▸ **PROBLEM**
Return all of the records below unchanged, line for line.

[Element lookup records]
--- Start ---

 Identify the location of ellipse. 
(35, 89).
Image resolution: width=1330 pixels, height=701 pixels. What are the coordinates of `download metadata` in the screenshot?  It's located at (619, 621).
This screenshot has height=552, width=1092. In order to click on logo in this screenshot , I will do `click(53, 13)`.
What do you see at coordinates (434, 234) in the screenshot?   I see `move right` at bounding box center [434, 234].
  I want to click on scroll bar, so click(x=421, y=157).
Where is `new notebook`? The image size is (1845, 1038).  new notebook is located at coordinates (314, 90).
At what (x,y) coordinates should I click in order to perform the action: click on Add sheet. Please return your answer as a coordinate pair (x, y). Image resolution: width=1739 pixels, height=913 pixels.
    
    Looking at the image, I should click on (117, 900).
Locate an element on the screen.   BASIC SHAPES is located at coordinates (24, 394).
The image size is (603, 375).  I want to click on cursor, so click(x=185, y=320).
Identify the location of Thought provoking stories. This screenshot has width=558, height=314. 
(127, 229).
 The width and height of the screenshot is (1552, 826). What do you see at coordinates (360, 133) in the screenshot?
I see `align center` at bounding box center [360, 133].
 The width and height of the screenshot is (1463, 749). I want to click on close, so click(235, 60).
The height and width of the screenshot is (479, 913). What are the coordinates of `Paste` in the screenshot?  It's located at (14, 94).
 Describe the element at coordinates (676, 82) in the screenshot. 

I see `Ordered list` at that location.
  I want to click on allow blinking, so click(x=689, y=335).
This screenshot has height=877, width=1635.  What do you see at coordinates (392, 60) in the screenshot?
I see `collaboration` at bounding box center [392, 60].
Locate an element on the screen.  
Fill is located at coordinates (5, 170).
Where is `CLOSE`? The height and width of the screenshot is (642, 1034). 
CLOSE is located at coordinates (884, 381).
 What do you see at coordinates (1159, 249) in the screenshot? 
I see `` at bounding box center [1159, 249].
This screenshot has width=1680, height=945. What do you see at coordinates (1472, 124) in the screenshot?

--- End ---

▸ **SOLUTION FOR THIS TASK**
 Identify the location of ellipse. 
(35, 89).
Image resolution: width=1330 pixels, height=701 pixels. What are the coordinates of `download metadata` in the screenshot?  It's located at (619, 621).
This screenshot has height=552, width=1092. In order to click on logo in this screenshot , I will do `click(53, 13)`.
What do you see at coordinates (434, 234) in the screenshot?   I see `move right` at bounding box center [434, 234].
  I want to click on scroll bar, so click(x=421, y=157).
Where is `new notebook`? The image size is (1845, 1038).  new notebook is located at coordinates (314, 90).
At what (x,y) coordinates should I click in order to perform the action: click on Add sheet. Please return your answer as a coordinate pair (x, y). Image resolution: width=1739 pixels, height=913 pixels.
    
    Looking at the image, I should click on (117, 900).
Locate an element on the screen.   BASIC SHAPES is located at coordinates (24, 394).
The image size is (603, 375).  I want to click on cursor, so click(x=185, y=320).
Identify the location of Thought provoking stories. This screenshot has width=558, height=314. 
(127, 229).
 The width and height of the screenshot is (1552, 826). What do you see at coordinates (360, 133) in the screenshot?
I see `align center` at bounding box center [360, 133].
 The width and height of the screenshot is (1463, 749). I want to click on close, so click(235, 60).
The height and width of the screenshot is (479, 913). What are the coordinates of `Paste` in the screenshot?  It's located at (14, 94).
 Describe the element at coordinates (676, 82) in the screenshot. 

I see `Ordered list` at that location.
  I want to click on allow blinking, so click(x=689, y=335).
This screenshot has height=877, width=1635.  What do you see at coordinates (392, 60) in the screenshot?
I see `collaboration` at bounding box center [392, 60].
Locate an element on the screen.  
Fill is located at coordinates (5, 170).
Where is `CLOSE`? The height and width of the screenshot is (642, 1034). 
CLOSE is located at coordinates (884, 381).
 What do you see at coordinates (1159, 249) in the screenshot? 
I see `` at bounding box center [1159, 249].
This screenshot has width=1680, height=945. What do you see at coordinates (1472, 124) in the screenshot?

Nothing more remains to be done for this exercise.